** PROBLEM TO SOLVE **
Answer with one figure only, the number of lines below in which "обработку" occurs.

** DATA PROVIDED **

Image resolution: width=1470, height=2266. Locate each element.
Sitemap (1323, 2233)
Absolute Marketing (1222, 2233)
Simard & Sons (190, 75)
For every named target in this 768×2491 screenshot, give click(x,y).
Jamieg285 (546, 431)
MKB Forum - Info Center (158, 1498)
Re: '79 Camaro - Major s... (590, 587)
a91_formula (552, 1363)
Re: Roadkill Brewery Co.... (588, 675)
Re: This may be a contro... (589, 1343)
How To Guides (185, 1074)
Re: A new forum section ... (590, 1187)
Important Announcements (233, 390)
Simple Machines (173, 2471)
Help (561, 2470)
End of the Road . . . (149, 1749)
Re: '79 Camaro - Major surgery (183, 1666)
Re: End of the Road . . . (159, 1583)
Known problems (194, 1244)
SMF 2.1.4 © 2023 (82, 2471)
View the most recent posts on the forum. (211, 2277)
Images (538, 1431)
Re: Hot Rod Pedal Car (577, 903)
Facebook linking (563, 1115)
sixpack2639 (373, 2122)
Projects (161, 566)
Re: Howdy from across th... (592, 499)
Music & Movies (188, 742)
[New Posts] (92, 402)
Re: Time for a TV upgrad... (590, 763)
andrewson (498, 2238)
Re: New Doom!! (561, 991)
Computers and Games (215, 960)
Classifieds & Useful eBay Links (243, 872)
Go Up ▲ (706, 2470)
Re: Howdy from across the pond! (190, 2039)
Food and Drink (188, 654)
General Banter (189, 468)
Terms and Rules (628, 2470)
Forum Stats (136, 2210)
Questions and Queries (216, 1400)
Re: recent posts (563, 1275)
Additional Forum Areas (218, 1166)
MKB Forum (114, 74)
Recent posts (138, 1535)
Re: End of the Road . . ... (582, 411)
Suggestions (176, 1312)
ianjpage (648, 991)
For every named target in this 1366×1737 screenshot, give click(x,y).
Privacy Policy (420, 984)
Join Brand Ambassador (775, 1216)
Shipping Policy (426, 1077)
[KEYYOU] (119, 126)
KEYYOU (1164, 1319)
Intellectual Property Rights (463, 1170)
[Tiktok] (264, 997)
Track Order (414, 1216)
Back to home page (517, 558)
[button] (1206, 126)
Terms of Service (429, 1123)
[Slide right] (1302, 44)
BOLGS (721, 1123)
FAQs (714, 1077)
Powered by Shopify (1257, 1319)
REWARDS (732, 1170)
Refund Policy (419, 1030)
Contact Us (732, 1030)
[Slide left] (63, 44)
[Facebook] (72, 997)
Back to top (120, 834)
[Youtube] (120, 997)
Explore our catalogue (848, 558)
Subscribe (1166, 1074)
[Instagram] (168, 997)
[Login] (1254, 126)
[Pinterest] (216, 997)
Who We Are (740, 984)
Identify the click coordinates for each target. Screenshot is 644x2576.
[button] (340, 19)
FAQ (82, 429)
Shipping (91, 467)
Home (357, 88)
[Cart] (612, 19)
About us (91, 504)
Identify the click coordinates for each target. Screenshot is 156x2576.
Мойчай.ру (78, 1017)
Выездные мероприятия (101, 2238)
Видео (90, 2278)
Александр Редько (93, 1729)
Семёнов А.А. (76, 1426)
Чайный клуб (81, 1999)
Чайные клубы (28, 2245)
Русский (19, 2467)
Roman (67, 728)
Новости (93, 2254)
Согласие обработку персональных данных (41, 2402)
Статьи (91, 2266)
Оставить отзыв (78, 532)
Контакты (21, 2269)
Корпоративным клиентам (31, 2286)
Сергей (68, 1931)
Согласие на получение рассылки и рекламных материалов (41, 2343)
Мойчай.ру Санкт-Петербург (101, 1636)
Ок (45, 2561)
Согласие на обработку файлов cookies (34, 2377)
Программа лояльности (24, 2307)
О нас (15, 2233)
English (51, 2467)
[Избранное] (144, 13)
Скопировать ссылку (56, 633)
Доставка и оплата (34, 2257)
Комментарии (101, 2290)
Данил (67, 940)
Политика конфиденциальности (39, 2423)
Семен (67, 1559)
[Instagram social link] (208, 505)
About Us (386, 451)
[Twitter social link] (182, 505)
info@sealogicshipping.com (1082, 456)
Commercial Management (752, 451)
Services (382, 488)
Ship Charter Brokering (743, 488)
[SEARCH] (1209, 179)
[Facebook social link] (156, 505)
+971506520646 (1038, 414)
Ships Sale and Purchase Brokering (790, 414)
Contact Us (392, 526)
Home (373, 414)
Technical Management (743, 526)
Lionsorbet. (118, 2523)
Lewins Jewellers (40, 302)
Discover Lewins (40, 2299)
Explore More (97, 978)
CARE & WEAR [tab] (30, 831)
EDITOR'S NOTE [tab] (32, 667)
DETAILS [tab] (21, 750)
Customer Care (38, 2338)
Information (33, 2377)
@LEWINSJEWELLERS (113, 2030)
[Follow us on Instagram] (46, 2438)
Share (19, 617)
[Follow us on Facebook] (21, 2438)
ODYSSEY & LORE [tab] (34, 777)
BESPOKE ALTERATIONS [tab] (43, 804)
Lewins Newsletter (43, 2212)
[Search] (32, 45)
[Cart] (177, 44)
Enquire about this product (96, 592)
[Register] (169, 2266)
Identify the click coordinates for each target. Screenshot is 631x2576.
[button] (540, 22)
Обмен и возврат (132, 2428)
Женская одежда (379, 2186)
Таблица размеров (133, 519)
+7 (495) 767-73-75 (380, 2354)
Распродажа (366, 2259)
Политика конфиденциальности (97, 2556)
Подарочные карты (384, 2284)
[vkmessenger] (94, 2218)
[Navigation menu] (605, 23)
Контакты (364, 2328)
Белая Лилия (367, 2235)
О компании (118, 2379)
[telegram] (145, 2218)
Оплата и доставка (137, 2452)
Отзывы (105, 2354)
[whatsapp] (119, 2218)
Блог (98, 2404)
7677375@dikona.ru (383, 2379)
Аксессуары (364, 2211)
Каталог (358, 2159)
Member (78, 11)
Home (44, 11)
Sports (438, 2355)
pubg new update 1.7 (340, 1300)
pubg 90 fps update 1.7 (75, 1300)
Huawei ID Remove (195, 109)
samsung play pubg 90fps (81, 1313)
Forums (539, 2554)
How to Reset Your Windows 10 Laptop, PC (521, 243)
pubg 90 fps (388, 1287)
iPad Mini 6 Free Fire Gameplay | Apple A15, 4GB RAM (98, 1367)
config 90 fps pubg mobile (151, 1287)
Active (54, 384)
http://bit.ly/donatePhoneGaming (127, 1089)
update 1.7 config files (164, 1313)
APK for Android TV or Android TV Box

** ANSWER TO THIS EXERCISE **
2